La Svizzera ha ancora due anni di tempo per applicare il nuovo articolo costituzionale – che prevede la reintroduzione di contingenti per i lavoratori provenienti dall’UE e la priorità ai lavoratori residenti – e per trovare una soluzione con l’UE. Bruxelles ha finora sempre respinto seccamente l’idea di reintrodurre dei contingenti. Nel caso estremo, gli accordi bilaterali con l’UE potrebbero cadere e la Svizzera perdere l’accesso al suo mercato.

Le conseguenze per l’economia elvetica sarebbero gravi. Tuttavia non si è ancora giunti a questo punto. Il governo svizzero presenterà presto il mandato relativo alle trattative per la rinegoziazione dell’accordo di libera circolazione con l’UE.

Partiamo dal presupposto che con l'Europa si riuscirà a trovare una soluzione ragionevole.

Jan Atteslander

«Partiamo dal presupposto che con l’Europa si riuscirà a trovare una soluzione ragionevole», sottolinea Jan Atteslander, auspicando che l’articolo costituzionale sia applicato tenendo conto degli interessi economici di tutto il paese.

Preoccupa di più il franco

La decisione della Banca nazionale svizzera di porre fine alla politica del tasso minimo di cambio franco-euro ha relegato in secondo piano le preoccupazioni relative all’avvenire degli accordi bilaterali. «Il corso del franco può portare a una svolta economica importante. L’insicurezza circa il futuro dei bilaterali passa un po’ in secondo piano», rileva Klaus Abberger del KOF.

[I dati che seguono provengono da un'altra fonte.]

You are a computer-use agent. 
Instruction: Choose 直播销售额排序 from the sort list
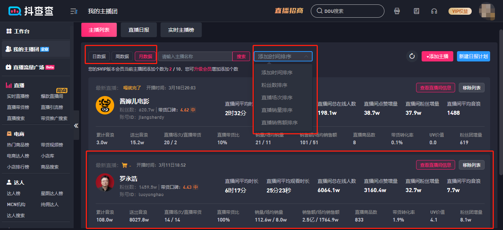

Tenuto conto «dello choc del franco» e visti i bassi prezzi del petrolio, il KOF ha rivisto le sue previsioni congiunturali. Partendo dal presupposto che nei prossimi due anni il franco si scambierà più o meno alla pari con l’euro, l’economia svizzera dovrebbe attraversare un breve periodo di recessione nel semestre estivo 2015. Sull’insieme dell’anno, il prodotto interno lordo dovrebbe regredire dello 0,5%, mentre nel 2016 è prevista una stagnazione.

Ancora alcune settimane fa, i toni erano più ottimistici. Il 17 dicembre, un mese prima della decisione a sorpresa della BNS, il KOF prevedeva una crescita economica dell’1,9% per il 2015 e del 2,1% per il 2016.